Бедный нищий махал руками и прыгал в восхищении вокруг опасного и глубокого провала, но все его движения были сильны и уверенны, как у ночного зверька, скачущего по скалам над крутым обрывом... В бешеном круженье развивались длинные волосы и лохмотья Хайруллы, как у вертящихся дервишей, потрясавших когда-то своим диким и мистическим танцем своды этой мечети.
Восторг Хайруллы, его поклоненье своим фантастическим богатствам, этому воображаемому золотому идолу, были ли безумнее увлечения настоящим богатством, настоящими сокровищами? И кто нам укажет, где граница между истиной и обманом, воображением и действительностью, реальностью и видением? Может быть, вся наша жизнь, все ее радости и очарования, не более, как сокровища безумного Хайруллы.
Вдруг звук, шумно промчавшийся по всей мечети и повторенный высокими хорами и гулким сводом, прервал внезапно бешеный вихрь, в котором вертелся безумный вокруг своего боготворимого золотого кумира. Хайрулла вздрогнул и остановился. Весь обратившись в слух, он насторожился, и непривычное, почти сознательное внимание отразилось на его лице. Может быть, в связи с представлением о фантастических сокровищах, в уме Хайруллы, как бы органически вырастая из этого представления, жила такая же мысль о краже, насилии и похищенье. Он оберегал свое божество, свое детище, прятал, сторожил его и боялся неведомого врага и грабителя. Готовый когтями и зубами защищать свое достояние, он весь съежился, притаился и, крадучись, как дикая кошка, пробрался за соседнюю колонну, черневшую в темноте мечети.
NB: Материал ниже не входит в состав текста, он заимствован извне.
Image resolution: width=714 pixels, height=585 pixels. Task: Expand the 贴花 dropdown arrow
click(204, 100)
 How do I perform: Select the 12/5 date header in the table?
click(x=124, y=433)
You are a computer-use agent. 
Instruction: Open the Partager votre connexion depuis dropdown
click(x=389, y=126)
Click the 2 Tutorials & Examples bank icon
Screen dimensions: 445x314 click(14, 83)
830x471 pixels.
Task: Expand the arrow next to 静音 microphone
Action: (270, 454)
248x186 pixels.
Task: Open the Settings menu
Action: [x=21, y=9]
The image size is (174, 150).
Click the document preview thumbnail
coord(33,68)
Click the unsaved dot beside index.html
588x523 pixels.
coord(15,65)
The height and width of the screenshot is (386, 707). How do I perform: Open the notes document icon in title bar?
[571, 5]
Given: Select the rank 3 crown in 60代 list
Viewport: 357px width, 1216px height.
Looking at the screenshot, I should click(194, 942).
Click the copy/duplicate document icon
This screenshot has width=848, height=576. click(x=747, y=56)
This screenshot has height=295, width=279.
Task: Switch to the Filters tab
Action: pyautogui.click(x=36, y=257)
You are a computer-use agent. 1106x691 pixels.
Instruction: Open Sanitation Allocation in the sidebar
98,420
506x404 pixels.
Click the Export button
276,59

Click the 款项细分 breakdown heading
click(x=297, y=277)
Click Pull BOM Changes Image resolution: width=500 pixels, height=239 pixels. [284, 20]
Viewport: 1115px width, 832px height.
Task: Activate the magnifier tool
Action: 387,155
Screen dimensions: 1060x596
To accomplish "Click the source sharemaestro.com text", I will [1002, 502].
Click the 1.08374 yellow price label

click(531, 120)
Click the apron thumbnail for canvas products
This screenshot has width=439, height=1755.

Здесь невидимый и видящий, подобно духу, караулящему заколдованный клад, он исчез и потонул во мраке.
Звук повторился. Как будто где-то в глубине, у входа, отодвигали тяжелый заржавленный засов. Визг железа разбудил эхо мечети и резким стоном пронесся из конца в конец опустевшей залы. По каменным плитам раздались торопливые шаги, и свет фонаря, скользнув по стенам, длинным лучом протянулся в темноте. Две летучих мыши сорвались с пыльных сводов и испуганно заметались под куполом. Черная тень выдвинулась из мрака и прошла по храму.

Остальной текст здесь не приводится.